Here’s the deal with SEO (search engine optimization): If you’re a marketer or a business owner managing your own online presence, it’s important. Very important. However, figuring out what it means to “excel at SEO” can be tough. The rules are always shifting, and the algorithms that decide how pages are placed and ranked in search results keep changing as Google and other search engines adjust how they assess a page’s “relevance.”
As a marketer, this is what used to terrify me about SEO. Bad SEO can make or break your website, and there is a finite amount of space to get it right.
That’s what I want to discuss with you today. Over the past year, I’ve realized that SEO doesn’t have to be intimidating. While the rules will keep changing, there’s one easy strategy to improve your SEO: knowing which bad SEO practices you should avoid at all costs.
Bad SEO Habit No. 1: Keyword Stuffing
What is keyword stuffing? It’s when you overload a page with an unnatural proportion of short or long-tail keywords, phone numbers, and other information, in an attempt to game the system to get a better search engine ranking. I have some bad news for the smartypants out there who think this strategy works. Google knows about this practice, to the point where they have a dedicated support page about it.
This kind of practice may have worked back in the day, but now Google actively considers content relevancy, as well as user experience, when calculating a website page ranking. That’s why back in April 2015, Google shared it was going to demote the ranking of websites who did not have a responsive website design. Why? Poor mobile user experience.
The moral of this story is that nailing a particular keyword or content percentage is not going to be what gets you the SEO results you want. In fact, it could have the opposite effect. Which leads me to my next point…
Bad SEO Habit No. 2: Feeding The Robots First
Google, Bing, Yahoo…instead of little ones and zeros, I like to imagine these brands as great big robots who stand guard at the gates of the Internet. When I want to know how long to bake a chicken in the oven, I call upon these Internet Robot Gatekeepers. And when I need to know how to put out the fire in my oven from me over-cooking said chicken, back to the Internet Robots, I go.
This is what bugs me as a user: When I go to a search engine to figure out how to put the fire out in my kitchen, and then the page with the great ranking ends up being awful. It either doesn’t have any valuable information on it, or the information is minimal like, “If your kitchen is on fire, you should probably put it out,”
Best case scenario, I’m annoyed and inconvenienced. Worst case scenario, well, my kitchen is still on fire.
This is the result of something called “feeding the robots first.” Meaning you create a page with the idea of nailing a particular keyword first, and then thinking about the content for the user second. Maybe you did need that page, but maybe you didn’t. Who knows?
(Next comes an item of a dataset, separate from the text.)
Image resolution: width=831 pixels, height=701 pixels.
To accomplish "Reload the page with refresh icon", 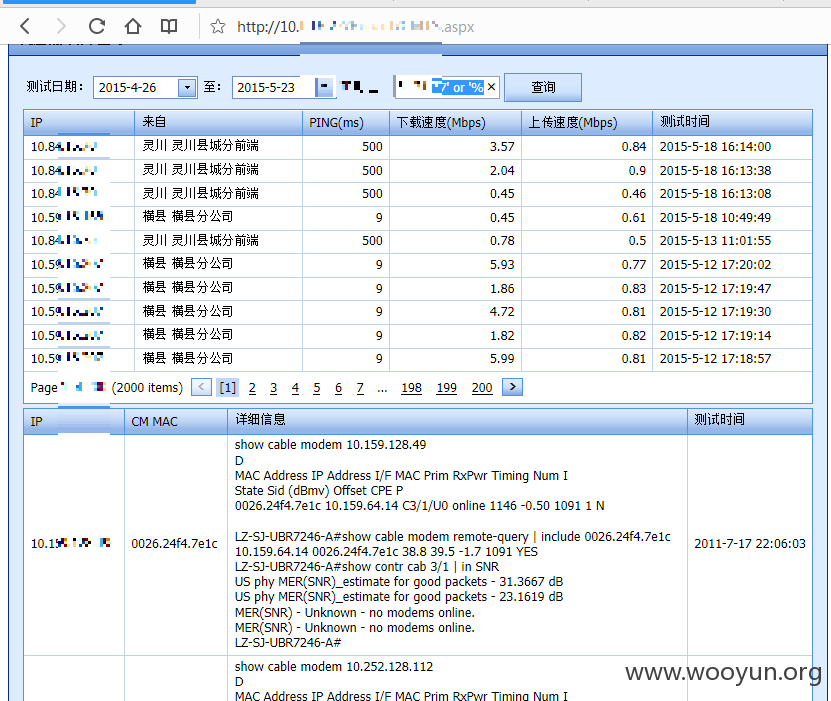I will pyautogui.click(x=97, y=26).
When you build a page on your website that exists purely to grab the attention of a robot to get a higher search ranking, instead of creating something that provides valuable information to potential customers, someone is going to end up unhappy.
Instead, focus on developing a design and sitemap with purpose that is then further supported with meaningful content geared toward serving the people you’re trying to reach. Then optimize that content for SEO value. Because you can lead someone to your website, but they won’t stay if what you lead them to stinks.
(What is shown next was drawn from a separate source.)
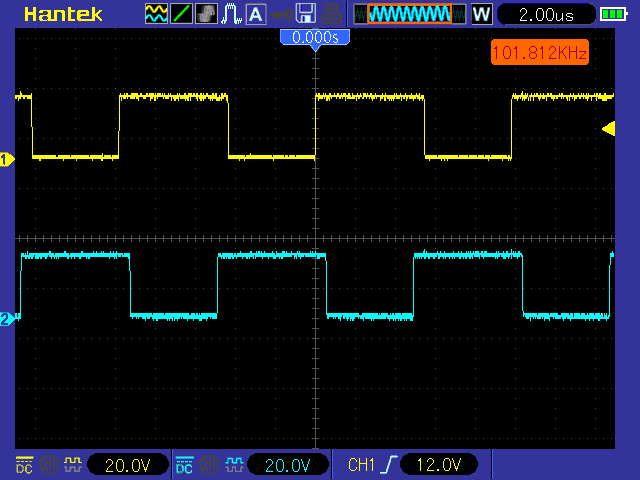Click the floppy disk save icon
640x480 pixels.
307,14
Bad SEO Habit No. 3: Not Considering Page Content An Asset
One of my favorite tools that I use for SEO on WordPress websites is the Yoast SEO plugin. (A tool I learned about when I first started working here at Quintain!)
Image Courtesy of Yoast
What I like about it is that it clearly lays out the elements that you need to focus on to make sure you nail your website’s SEO: URL, focus keyword, SEO title, and meta description.
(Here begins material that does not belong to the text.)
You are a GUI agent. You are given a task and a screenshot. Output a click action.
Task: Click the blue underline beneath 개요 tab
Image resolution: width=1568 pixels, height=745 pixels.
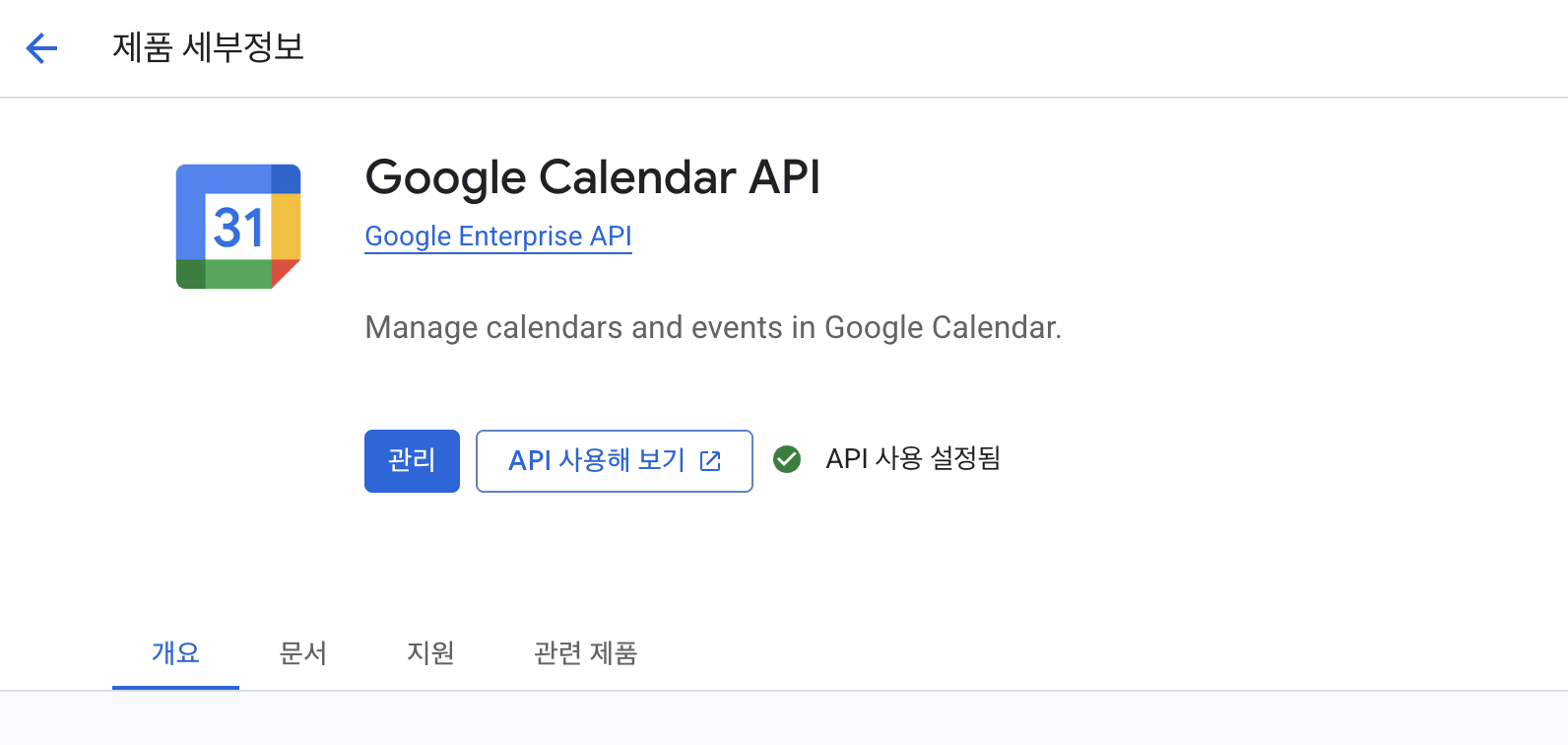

But what I also like is how it includes content as one of the defining factors. If you’re a marketer or an old SEO pro, you probably know how important content is. But if you’re not, well, it’s time to shift your perspective. One of the biggest mistakes I’ve seen made in the past is when someone creates a page chock full of content – including images! – but then the keyword, URL, page title and meta description is where they focus ALL of their efforts.
They don’t realize that getting found online hinges on the synergistic relationship between an SEO keyword strategy and valuable content. You can’t SEO your way out of bad page content with a killer meta description, because content is your biggest SEO asset. This is especially true as Google continues to give more weight to the relevancy of on-site page content, in addition to any other optimizations you may make.
Final Thought
When it comes to bad SEO strategies, the worst out there is thinking there is a magic bullet that will help you win at Google. Instead, think of a good SEO strategy being one that relies on many moving parts, with your content serving as the backbone of everything you do. Is it a difficult balancing act? Absolutely. You can’t have a website that gets the SEO results you want without good content as a foundation. And you certainly won’t see the site traffic you want without doing some keyword research and optimizing your content and search result fields.
But just the simple act of permanently shelving your “gaming the system” tactics can serve as the first step toward having a great SEO strategy.